Moon not quite full– Going across Depot Field – The western sky is now a crescent of saffron inclining to salmon–a little dunnish perhaps. The grass is wet with dew–the evening star has come out but no other– There is no wind– I see a night hawk in the twilight flitting near the ground– I hear the hum of a beetle going by– The greenish fires of lightning bugs are already seen on the meadow– I pass through Hubbardston along the side of a field of oats–which wet one leg. I perceive the smell of a burning far off by the river, which I saw smoking 2 days ago. The moon is laboring in a mackerel cloud and my hopes are with her. Why do I hear no bull frogs yet– Do they ever trump as early and as universally as on that their first evening? I hear the whipper wills on different sides – White flowers alone show much at night–white clover–& white-weed It is commonly still at night as now– The day has gone by with its wind like the wind of a cannon ball–and now far in the west it blows–by that dun colored sky you may track it– There is no motion nor sound in the woods (Hubbards Grove) along which I am walking. The trees stand like great screens against the sky. 
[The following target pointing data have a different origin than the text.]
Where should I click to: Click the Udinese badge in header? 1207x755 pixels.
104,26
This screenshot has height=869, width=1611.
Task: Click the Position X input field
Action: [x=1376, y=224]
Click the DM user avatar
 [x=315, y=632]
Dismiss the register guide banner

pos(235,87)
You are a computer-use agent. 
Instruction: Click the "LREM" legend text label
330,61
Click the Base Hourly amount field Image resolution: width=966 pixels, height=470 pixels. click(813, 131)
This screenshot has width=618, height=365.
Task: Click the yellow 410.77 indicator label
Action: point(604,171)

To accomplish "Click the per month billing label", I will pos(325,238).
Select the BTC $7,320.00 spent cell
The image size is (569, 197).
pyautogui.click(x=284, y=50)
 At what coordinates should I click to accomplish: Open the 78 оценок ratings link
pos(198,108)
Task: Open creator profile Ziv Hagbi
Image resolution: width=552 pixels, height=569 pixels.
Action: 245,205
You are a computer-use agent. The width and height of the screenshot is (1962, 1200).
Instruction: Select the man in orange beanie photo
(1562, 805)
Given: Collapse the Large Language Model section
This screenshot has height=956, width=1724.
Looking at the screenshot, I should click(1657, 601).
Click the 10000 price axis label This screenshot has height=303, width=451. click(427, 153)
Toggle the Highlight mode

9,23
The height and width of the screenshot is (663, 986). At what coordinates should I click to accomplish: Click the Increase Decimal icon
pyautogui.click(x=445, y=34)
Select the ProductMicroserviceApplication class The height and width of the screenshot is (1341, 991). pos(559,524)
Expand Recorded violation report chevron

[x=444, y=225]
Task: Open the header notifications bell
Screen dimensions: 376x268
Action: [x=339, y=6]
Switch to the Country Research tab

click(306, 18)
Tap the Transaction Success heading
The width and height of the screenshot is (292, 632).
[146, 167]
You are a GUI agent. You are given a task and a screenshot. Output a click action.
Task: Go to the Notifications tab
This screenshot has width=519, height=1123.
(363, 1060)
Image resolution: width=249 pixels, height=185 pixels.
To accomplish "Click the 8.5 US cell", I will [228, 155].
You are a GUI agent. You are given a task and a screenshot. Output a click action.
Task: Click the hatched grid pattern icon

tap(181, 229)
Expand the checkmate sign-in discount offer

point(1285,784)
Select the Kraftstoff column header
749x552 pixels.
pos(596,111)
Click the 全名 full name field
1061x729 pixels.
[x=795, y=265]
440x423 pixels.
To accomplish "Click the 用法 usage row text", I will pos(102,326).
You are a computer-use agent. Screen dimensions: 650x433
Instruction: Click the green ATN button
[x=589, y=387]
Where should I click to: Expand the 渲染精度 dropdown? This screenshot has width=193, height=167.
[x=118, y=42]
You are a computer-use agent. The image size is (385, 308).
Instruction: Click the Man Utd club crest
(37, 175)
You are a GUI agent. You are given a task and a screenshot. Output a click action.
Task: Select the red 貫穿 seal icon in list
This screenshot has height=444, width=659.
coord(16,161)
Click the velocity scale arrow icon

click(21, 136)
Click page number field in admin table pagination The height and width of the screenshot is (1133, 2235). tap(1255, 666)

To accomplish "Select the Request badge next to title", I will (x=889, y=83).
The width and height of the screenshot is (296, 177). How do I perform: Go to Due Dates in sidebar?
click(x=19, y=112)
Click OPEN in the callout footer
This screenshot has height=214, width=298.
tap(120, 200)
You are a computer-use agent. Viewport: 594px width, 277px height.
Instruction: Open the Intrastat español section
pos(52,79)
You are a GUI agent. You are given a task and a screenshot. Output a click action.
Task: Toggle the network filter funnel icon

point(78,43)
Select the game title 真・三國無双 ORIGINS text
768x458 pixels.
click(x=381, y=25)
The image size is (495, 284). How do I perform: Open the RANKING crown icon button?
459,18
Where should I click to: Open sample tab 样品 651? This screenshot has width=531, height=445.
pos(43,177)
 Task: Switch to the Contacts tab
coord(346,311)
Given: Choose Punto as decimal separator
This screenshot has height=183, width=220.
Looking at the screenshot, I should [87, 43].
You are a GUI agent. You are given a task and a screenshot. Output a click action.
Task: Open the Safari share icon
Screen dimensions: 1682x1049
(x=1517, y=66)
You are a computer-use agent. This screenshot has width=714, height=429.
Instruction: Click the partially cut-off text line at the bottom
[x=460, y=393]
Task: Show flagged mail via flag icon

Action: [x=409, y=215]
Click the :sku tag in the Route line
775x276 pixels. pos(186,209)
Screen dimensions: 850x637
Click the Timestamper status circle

The distant village sounds, are the barking of dogs, that animal with which man has allied himself, and the rattling of wagons– For the farmers have gone into town shopping this Saturday night– The dog is the tamed wolf–as the villager is the tamed savage But here the crickets are heard in the grass chirping from everlasting to everlasting, a mosquito sings near my ear–and the humming of a dawbug drowns all the noise of the village. So roomy is the universe the moon comes out of the mackerel cloud and the traveller rejoices. How can a man write the same thoughts by the light of the moon–resting his book on a rail by the side of a remote potato field–that he does by the light of the sun, on his study table. The light is but a luminousness– My pencil seems to move through a creamy mystic medium – The moonlight is rich & somewhat opaque like cream but The day light is thin & blue like skimmed milk– I am less conscious than in the presence of the sun–my instincts have more influence…

June 17, 1853

in Thoreau’s Journal:

If a man walks in the woods for love of them and [to] see his fellows with impartial eye afar, for half his days, he is esteemed a loafer; but if he spends his whole day as a speculator, shearing off those woods, he is esteemed industrious and enterprising — making earth bald before its time.